Le parquet a indiqué dans un réquisitoire publié le 28 avril que ces jeunes sont également accusés d'avoir infligé des violences à un ami de la victime. Lors de l'agression, ce dernier a été maintenu contre un grillage, avec la lame menaçante d'une machette plaquée sur sa jambe. Le ministère public a requis que les accusés restent en détention jusqu'à leur procès. L'enquête, close le 16 avril dernier, a été transmise aux juges d’instruction pour déterminer la suite judiciaire de ce dossier crucial.
Un drame marquant pour l’opinion publique
Les événements tragiques se sont déroulés le 24 janvier 2025 dans le 14e arrondissement de Paris, où Elias et son amie ont été attaqués par les deux mineurs alors qu'ils revenaient d'un entraînement de football. Malgré les efforts des secours, Elias est décédé le lendemain d'une hémorragie interne due à ses blessures.
Cette affaire a soulevé une forte émotion dans la société française, ravivant le débat sur la législation relative à la justice des mineurs et au port d'armes blanches. Les détails de l'agression dévoilent que le coup fatal a été porté avec une machette, désignée dans les médias comme une "Zombie Killer", et que le deuxième agresseur était armé d'une hache, suscitant des inquiétudes quant à la sécurité publique.
La mère d'Elias, qui ressent un profond sentiment d'abandon judiciaire, a expressément exprimé son désir de voir les magistrats rendre des comptes. "La magistrature doit rendre des comptes", a-t-elle déclaré en mars dernier. Un rapport de l’Inspection générale de la justice, reçu par la famille en octobre 2025, a pointé des manquements significatifs concernant le suivi des jeunes délinquants. Les proches d'Elias insistent maintenant pour organiser une réunion avec les juges afin d'obtenir des réponses.

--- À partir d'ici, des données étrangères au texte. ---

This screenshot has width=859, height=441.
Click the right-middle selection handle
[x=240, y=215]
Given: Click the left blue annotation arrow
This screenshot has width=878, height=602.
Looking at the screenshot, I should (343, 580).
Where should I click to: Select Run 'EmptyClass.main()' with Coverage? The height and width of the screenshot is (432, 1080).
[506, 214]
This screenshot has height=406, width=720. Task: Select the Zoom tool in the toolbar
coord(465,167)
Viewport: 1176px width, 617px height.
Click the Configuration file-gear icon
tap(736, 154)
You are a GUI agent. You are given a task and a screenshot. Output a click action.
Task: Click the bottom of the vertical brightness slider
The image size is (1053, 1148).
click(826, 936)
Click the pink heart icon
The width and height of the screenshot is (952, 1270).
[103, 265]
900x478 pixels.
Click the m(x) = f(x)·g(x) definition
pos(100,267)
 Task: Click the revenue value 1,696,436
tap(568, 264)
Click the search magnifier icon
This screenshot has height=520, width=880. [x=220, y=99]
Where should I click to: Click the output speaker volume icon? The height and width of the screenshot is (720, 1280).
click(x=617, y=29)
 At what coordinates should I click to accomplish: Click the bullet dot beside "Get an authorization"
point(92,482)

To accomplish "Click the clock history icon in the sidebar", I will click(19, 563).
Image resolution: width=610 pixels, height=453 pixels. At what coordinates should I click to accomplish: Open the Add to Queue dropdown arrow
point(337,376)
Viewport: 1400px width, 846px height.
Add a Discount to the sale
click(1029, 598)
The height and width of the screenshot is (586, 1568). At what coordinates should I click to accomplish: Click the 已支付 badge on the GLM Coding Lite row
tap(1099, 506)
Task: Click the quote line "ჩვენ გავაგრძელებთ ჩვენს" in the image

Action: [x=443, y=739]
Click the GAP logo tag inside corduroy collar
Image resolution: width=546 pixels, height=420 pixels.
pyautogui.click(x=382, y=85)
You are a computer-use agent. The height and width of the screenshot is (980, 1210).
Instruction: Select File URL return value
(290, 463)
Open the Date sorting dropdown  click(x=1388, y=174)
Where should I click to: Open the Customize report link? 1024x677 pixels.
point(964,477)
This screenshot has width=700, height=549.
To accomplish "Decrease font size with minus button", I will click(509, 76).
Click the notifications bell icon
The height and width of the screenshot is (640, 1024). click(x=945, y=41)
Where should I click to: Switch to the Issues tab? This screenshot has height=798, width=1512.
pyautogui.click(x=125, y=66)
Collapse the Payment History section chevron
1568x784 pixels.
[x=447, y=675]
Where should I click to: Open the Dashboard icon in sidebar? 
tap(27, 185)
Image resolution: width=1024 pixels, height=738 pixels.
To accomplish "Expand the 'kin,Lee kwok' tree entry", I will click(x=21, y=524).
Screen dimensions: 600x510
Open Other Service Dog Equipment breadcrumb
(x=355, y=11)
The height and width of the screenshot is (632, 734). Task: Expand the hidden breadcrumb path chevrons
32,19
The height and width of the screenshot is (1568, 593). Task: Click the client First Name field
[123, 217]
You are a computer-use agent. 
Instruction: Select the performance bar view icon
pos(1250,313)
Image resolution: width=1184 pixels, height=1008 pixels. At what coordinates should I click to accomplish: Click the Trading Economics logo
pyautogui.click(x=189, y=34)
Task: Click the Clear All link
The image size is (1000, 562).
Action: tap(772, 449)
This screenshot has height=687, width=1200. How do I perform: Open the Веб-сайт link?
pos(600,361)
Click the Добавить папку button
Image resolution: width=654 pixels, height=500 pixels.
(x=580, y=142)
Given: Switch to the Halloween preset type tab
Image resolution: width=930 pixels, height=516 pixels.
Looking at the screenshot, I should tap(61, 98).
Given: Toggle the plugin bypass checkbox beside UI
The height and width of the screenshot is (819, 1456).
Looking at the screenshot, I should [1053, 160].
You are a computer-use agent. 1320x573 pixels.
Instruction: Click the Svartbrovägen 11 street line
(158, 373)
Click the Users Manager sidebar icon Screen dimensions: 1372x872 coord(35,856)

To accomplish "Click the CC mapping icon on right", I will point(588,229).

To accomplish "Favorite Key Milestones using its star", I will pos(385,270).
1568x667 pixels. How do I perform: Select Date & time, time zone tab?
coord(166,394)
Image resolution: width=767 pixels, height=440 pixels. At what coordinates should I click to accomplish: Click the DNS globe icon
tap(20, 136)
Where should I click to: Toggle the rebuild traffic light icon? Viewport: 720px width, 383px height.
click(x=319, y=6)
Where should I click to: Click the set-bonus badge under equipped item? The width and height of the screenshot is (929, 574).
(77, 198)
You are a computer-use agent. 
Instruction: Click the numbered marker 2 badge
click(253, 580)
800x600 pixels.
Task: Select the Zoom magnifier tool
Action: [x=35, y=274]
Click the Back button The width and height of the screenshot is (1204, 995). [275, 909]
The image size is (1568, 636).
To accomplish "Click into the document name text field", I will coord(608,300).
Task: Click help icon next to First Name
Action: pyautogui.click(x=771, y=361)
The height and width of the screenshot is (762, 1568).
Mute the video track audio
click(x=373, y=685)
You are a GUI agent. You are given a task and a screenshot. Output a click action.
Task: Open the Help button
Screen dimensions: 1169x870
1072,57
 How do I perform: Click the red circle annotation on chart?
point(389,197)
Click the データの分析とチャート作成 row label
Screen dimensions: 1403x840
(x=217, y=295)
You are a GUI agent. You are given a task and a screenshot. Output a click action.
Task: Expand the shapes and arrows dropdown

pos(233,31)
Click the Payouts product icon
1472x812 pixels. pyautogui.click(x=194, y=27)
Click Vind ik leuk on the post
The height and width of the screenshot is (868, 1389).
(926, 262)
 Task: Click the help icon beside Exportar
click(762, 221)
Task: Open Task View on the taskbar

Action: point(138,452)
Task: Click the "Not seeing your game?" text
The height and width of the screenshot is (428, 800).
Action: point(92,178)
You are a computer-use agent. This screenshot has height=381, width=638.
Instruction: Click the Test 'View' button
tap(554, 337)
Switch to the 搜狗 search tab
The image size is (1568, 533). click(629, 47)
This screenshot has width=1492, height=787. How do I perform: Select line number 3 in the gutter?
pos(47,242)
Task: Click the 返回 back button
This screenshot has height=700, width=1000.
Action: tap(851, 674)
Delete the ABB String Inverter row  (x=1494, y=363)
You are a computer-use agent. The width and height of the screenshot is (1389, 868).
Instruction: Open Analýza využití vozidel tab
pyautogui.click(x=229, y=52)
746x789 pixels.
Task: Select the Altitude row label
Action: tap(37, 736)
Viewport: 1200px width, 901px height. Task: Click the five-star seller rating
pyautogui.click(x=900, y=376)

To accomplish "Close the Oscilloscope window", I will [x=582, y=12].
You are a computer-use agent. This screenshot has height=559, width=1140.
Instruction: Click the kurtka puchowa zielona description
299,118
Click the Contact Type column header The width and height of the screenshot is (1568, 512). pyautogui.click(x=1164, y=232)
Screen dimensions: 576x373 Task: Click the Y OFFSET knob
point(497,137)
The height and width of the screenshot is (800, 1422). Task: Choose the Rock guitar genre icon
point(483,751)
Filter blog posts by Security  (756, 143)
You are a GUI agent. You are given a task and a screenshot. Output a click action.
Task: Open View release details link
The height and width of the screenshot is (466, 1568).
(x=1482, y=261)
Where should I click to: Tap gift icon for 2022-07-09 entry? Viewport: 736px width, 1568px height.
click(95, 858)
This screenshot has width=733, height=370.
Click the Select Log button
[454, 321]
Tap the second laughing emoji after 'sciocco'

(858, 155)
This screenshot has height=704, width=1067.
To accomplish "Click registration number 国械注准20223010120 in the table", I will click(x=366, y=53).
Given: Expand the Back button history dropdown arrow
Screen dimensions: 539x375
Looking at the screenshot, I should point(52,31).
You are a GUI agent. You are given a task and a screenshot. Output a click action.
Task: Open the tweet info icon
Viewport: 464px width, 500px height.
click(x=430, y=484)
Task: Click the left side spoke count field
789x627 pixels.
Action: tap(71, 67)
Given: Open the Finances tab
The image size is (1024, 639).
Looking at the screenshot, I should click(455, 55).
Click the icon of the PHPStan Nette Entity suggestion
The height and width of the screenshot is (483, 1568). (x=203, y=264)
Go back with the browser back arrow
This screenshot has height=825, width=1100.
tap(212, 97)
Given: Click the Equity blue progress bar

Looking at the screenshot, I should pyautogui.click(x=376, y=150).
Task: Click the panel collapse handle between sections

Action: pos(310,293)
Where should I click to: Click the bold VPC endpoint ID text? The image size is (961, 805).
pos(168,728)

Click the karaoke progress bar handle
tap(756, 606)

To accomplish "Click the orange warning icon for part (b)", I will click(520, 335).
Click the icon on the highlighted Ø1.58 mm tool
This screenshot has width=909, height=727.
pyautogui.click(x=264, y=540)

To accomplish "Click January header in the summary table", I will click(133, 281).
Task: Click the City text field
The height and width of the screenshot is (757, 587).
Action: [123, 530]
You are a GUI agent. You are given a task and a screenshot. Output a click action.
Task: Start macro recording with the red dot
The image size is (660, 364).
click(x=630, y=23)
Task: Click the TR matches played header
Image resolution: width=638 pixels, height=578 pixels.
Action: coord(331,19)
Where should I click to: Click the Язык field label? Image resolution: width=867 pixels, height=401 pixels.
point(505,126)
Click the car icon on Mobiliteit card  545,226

Début janvier 2026, la famille a eu des échanges avec des responsables judiciaires, mais la rencontre tant attendue avec les magistrats n'a toujours pas eu lieu. Dans une communication reçue à la fin de mois, la magistrature a affirmé être prête à discuter des modalités de cette réunion. "Nous avons l’impression d’être baladés. Comprendre les motivations des juges nous apaiserait. Le silence nous blesse", a déclaré la mère. Face à cette impasse, elle appelle maintenant à une réforme législative pour garantir des échanges entre les victimes et le système judiciaire en cas d’échec dans l’évaluation des jeunes délinquants.